Collected data entries
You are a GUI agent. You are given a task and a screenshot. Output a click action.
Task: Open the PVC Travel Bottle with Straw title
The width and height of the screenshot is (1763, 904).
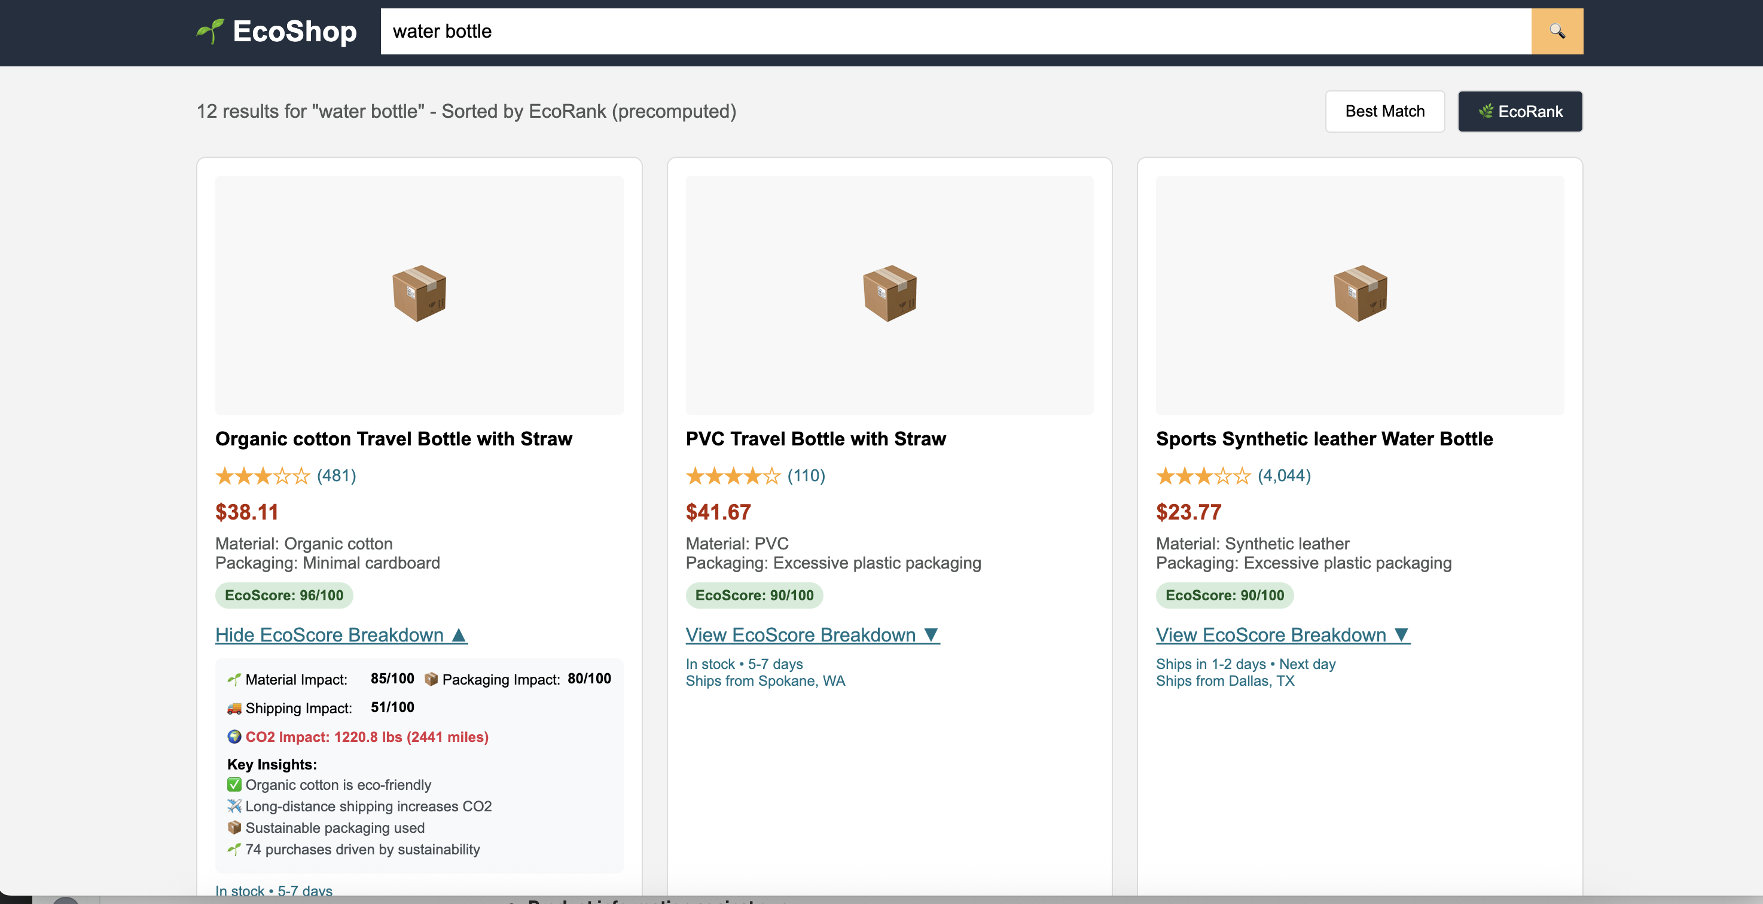click(815, 439)
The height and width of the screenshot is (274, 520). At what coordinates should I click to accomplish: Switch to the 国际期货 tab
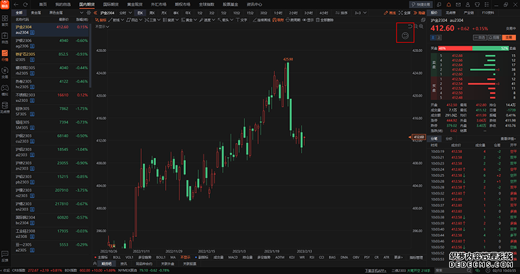pos(110,4)
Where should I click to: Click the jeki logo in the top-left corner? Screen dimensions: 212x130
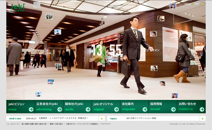[x=18, y=7]
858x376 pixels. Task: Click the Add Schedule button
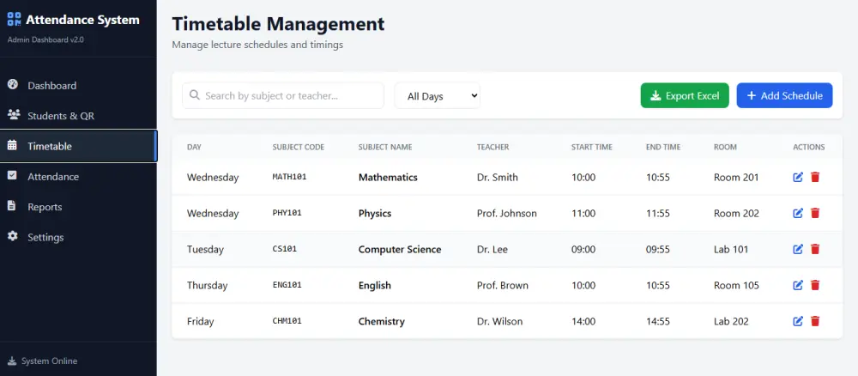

**WHAT THIS TASK INVOLVES:** Where an entry contains an image, skip the image and write out the rest exactly.

**YOUR RESPONSE:**
You are a GUI agent. You are given a task and a screenshot. Output a click action.
Task: Open the PVC Travel Bottle with Straw title
The width and height of the screenshot is (1763, 904).
click(815, 439)
The height and width of the screenshot is (274, 520). At what coordinates should I click to accomplish: Switch to the 国际期货 tab
pos(110,4)
Where should I click to: Click the jeki logo in the top-left corner? Screen dimensions: 212x130
[x=18, y=7]
858x376 pixels. Task: Click the Add Schedule button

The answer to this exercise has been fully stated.